夏海メグを筆頭とした学園のエリート達が次第に土煙に順応し始め、その上終盤にはこちらの土魔法使いの魔力が切れてしまったことで泥沼の戦いと化した。



それまでに大分僕が敵を間引いたから戦力差はあったとはいえ、僕達のチームは戦闘が得意なメンバーが少ない構成になっていたから後半に追いつかれ始めてしまった。
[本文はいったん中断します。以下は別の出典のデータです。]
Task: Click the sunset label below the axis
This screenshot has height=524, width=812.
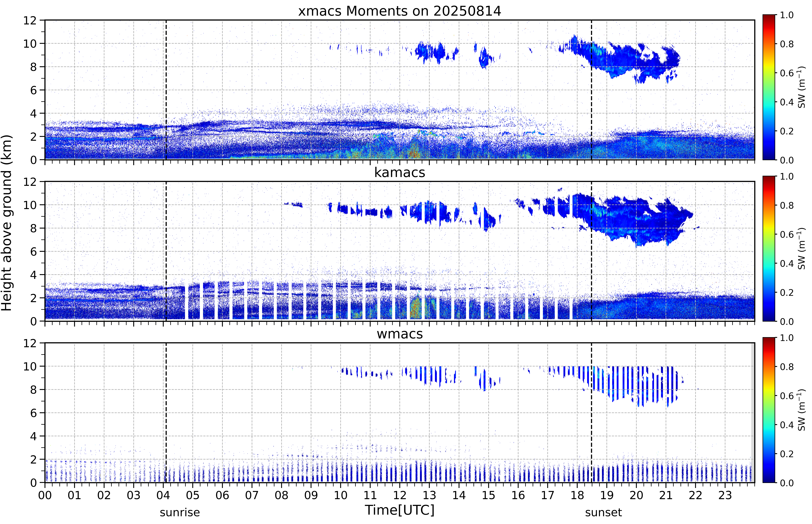Action: pyautogui.click(x=604, y=512)
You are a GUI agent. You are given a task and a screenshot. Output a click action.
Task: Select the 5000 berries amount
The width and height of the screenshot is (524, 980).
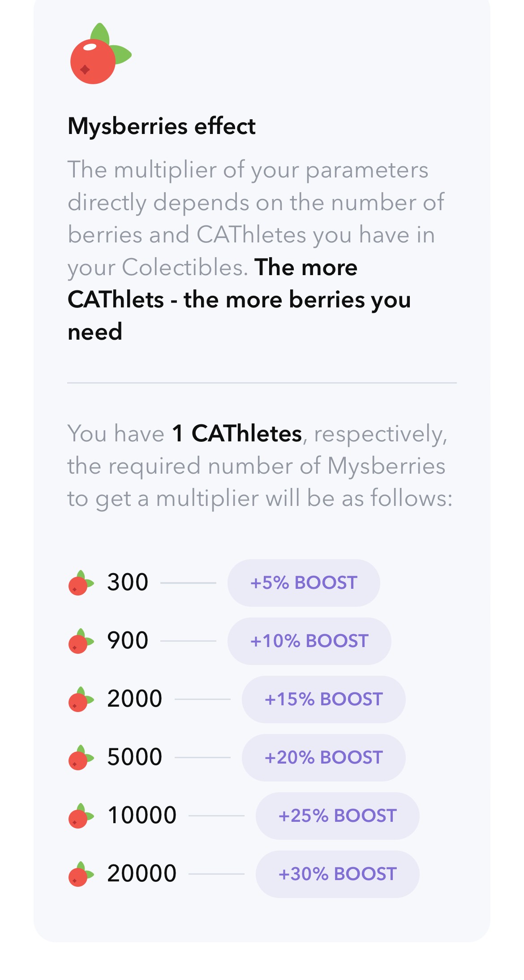coord(135,757)
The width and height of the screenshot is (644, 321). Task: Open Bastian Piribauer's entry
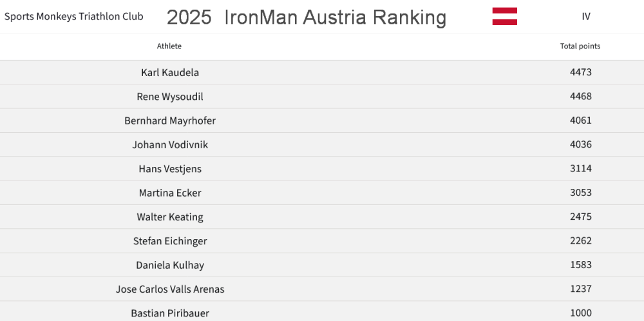click(170, 313)
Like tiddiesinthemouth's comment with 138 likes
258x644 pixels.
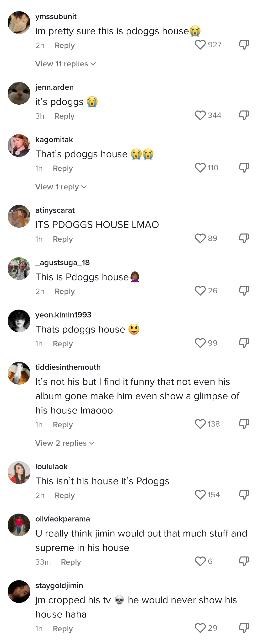pos(200,424)
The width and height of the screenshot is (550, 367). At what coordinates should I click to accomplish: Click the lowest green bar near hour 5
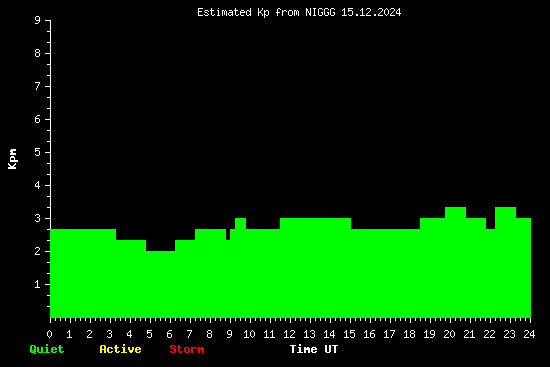coord(160,284)
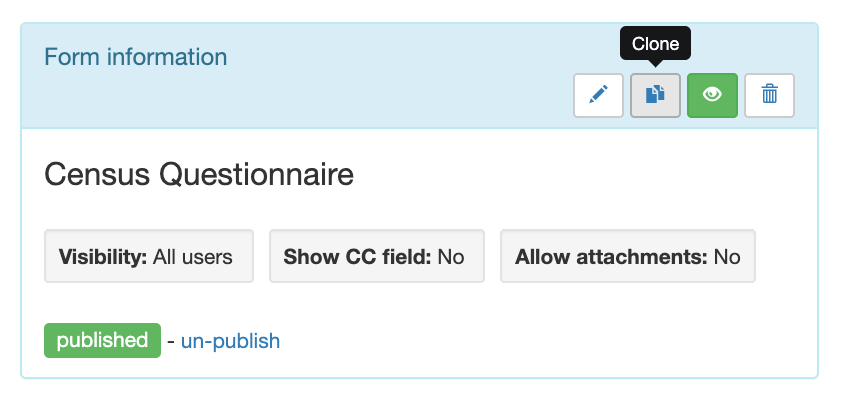Click the bold Allow attachments: label

click(x=611, y=256)
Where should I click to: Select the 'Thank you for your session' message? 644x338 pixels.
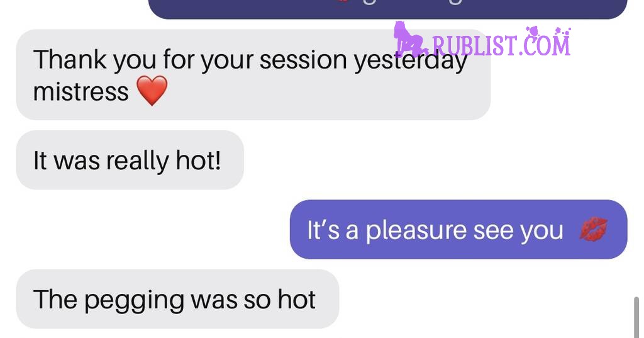coord(253,74)
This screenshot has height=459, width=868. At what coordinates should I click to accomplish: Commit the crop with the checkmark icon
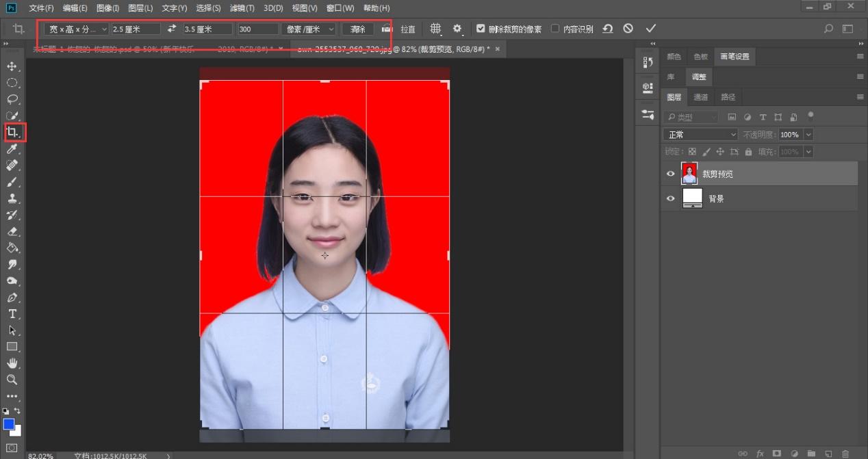(650, 29)

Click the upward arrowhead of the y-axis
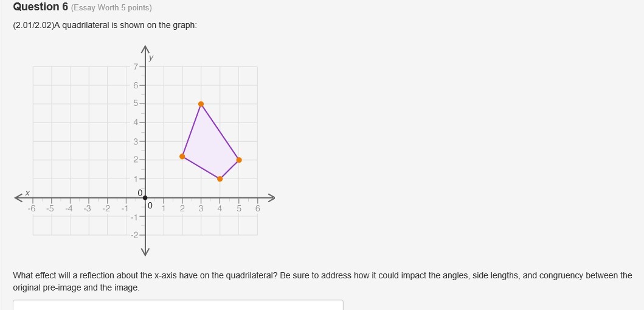[145, 49]
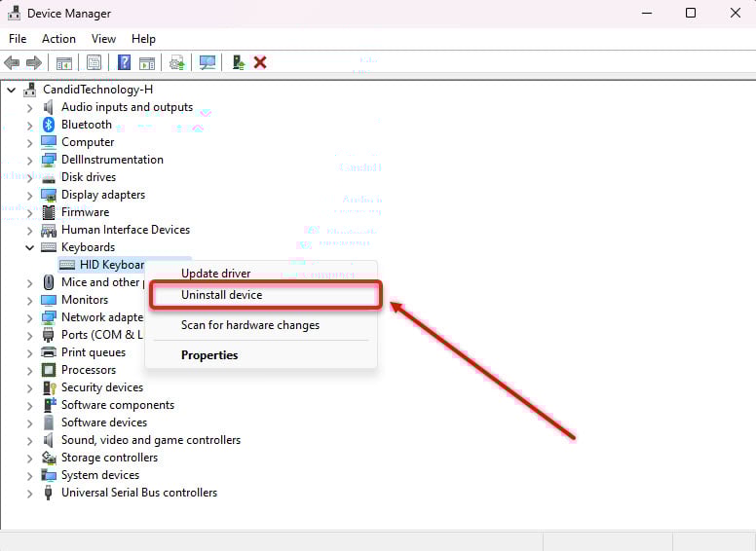
Task: Select the Sound, video and game controllers item
Action: pyautogui.click(x=151, y=440)
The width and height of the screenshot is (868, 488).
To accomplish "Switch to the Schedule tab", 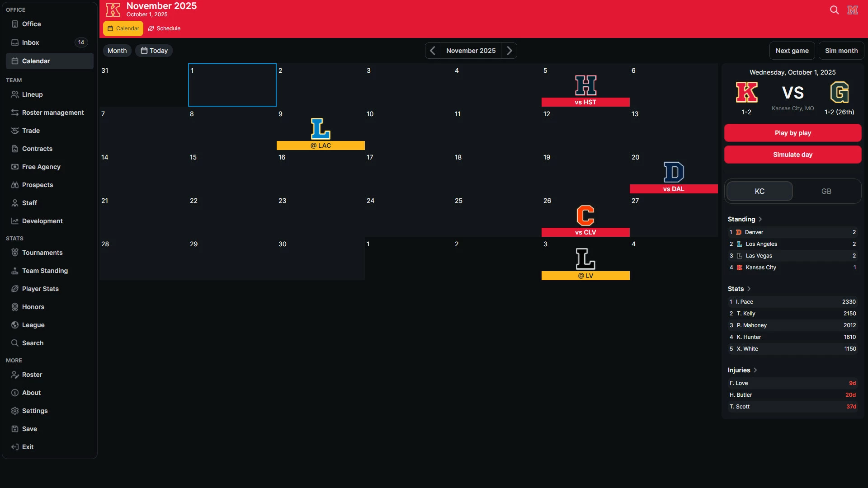I will [165, 28].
こちらも必死の反撃を加えたりしたが、果たして結果は……





『───タイムアップ。『赤陣営』15点…『黄陣営』18点…という結果になりました。よって『バウンディ』第二回戦の勝者は『黄陣営』となります。』



あっ危な………!



僕は持ち点が3点以上あったから僕がやられていたら逆転だったのか……!



だが…紙一重の勝利とは言っても、勝ちは勝ち。



僕達は『赤陣営』にギリギリ勝つことができたのだ。



そして……僕達がこの試合で勝利したということは……!



「シドさん!」



狐塚さんが息を切らしながらこちらに走ってくる。



彼女は途中で脱落してしまったけど、咄嗟の判断によって京極ナツメを撃破したり僕のアシストをしてくれたりと、この試合への貢献度は非常に大きい。



そんな彼女が呼吸を整えながら僕に話しかけてきた。



「私達……勝ったんですよね……!」



「うん。間違いなく勝ったよ。」



僕はすぐさま狐塚さんの言ったことを肯定する。



「じゃあ…じゃあ………!私達……!」



「うん──」



興奮を隠しきれない様子の狐塚さん。気分が高まっているのが耳や尻尾の様子から簡単に見て取れる。



フリフリ……ピコピコピコ……



無意識にそれを目で追ってしまう。



はっ…いけない……!話を戻さなくては……。



狐塚さんがとても喜んでいるようだが、何故狐塚さんがそうなっているのか僕には痛いほどその気持ちが分かる。



「──僕達『黄陣営』の優勝だ。」



そう…僕達は優勝した。



本日『陰陽大祭』の四日目に僕達『黄陣営』が勝ち点2点を得たことによって、現在のポイント状況はこのようになっている。



『赤陣営』──3点


『青陣営』──2点


『黄陣営』──6点



そして残された競技は『ゾーン・コントロル』ただ一つであり、得られるポイントは最大でも2点。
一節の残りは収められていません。